Above: Pound-to-Canadian-Dollar rate shown at daily intervals.

"The underlying trend lower remains powerfully bearish, however, so gains are very likely to be corrective in nature only. Trend signals are aligned bearishly across short, medium and longer term studies while weekly price signals have been hugely bearish through Mar-May, implying major tops/reversals in the 1.77/1.78 area. We rather think the loss of support around 1.73 rather implies mediumterm downside risks extend to the 1.68/1.69 area. Look to fade near-term gains," warns Eric Theoret, a technical analyst colleague of Osborne.

The Pound has been under the cosh this last week as calls for the resignation of Prime Minister Theresa May grow louder ahead of a fourth vote on her EU withdrawal proposals scheduled for the week of June 03.

The catalyst for this week's sell-off was the PM's decision to offer opposition MPs an opportunity to force a further Brexit referendum and to dictate the terms of the future UK-EU customs relationship if they support a bill aimed at ratifying her EU withdrawal agreement.

The pitch to Jeremy Corbyn's opposition Labour Party has so-far gone down like a cup of cold sick on the Conservative Party backbenches and risks seeing the PM lose even more of her own MPs than she gains from the opposition on the fourth attempt at securing a majority for the withdrawal treaty.

Further losses are a risk because an eviction of PM May from 10 Downing Street risks handing Brexit supporters control over the Brexit process, as the Conservative Party membership strongly supported an EU exit in the referendum and have been up in arms this year over May's Brexit proposals.
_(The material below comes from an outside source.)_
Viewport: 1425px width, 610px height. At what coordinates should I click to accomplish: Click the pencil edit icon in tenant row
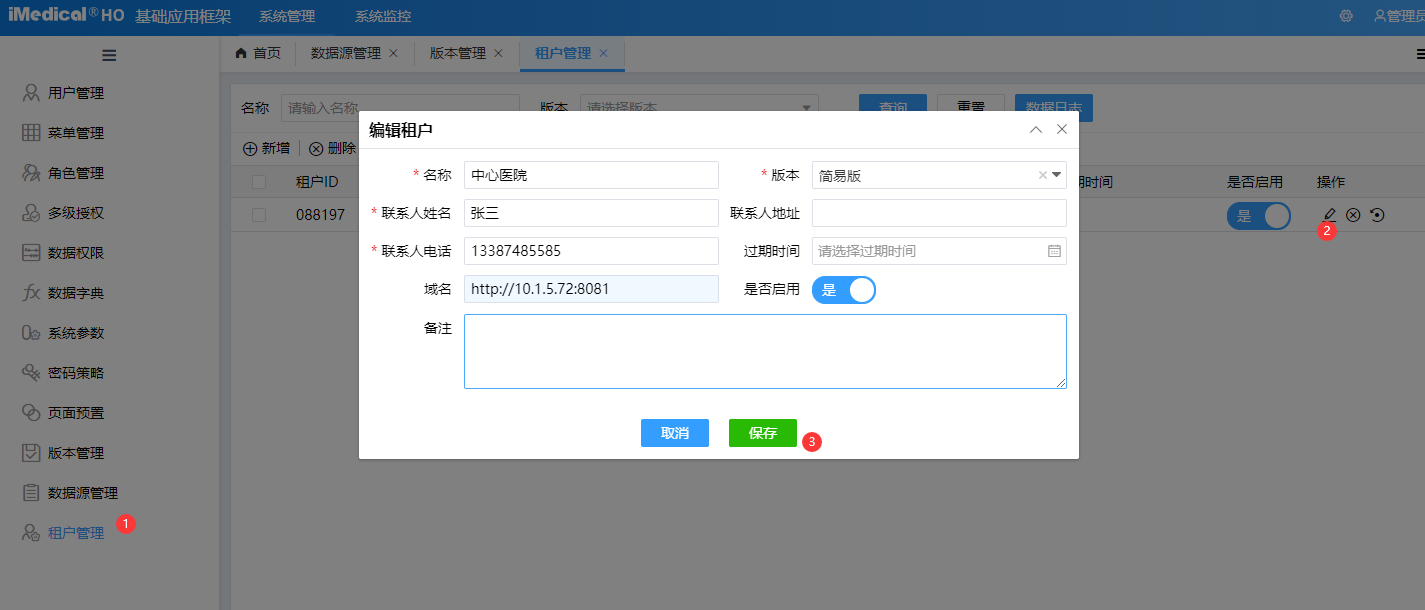point(1329,214)
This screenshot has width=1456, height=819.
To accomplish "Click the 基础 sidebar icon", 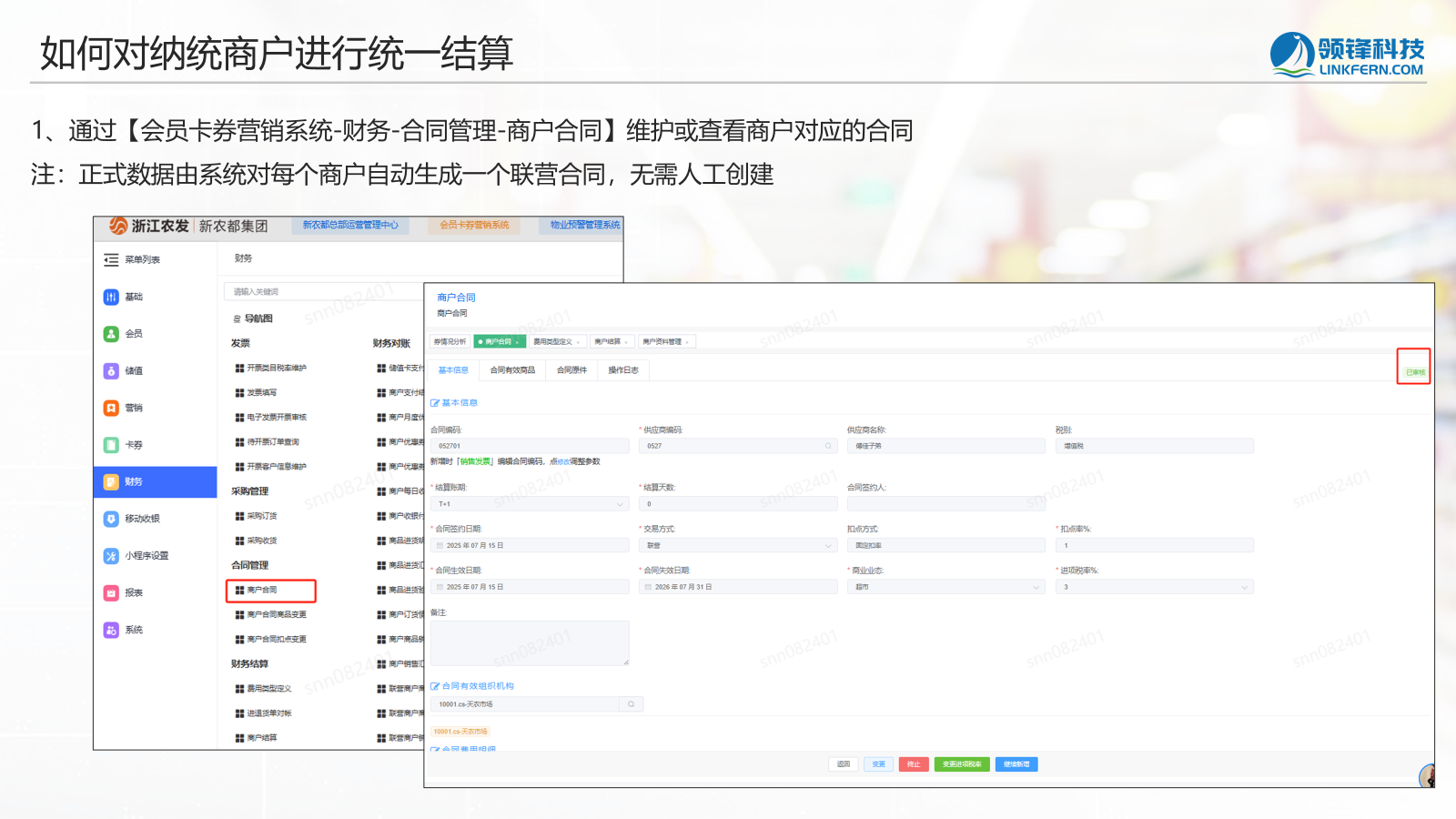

"Pressure on UK Prime Minister Theresa May to step down has intensified. Leader of the House of Commons Andrea Leadsom resigned because she no longer believed the government’s approach will honour the 2016 Brexit referendum.  Heightened Brexit uncertainty will keep GBP under pressure," says Kim Mundy, a strategist at Commonwealth Bank of Australia

Above: Pound-to-Canadian-Dollar rate shown at weekly intervals.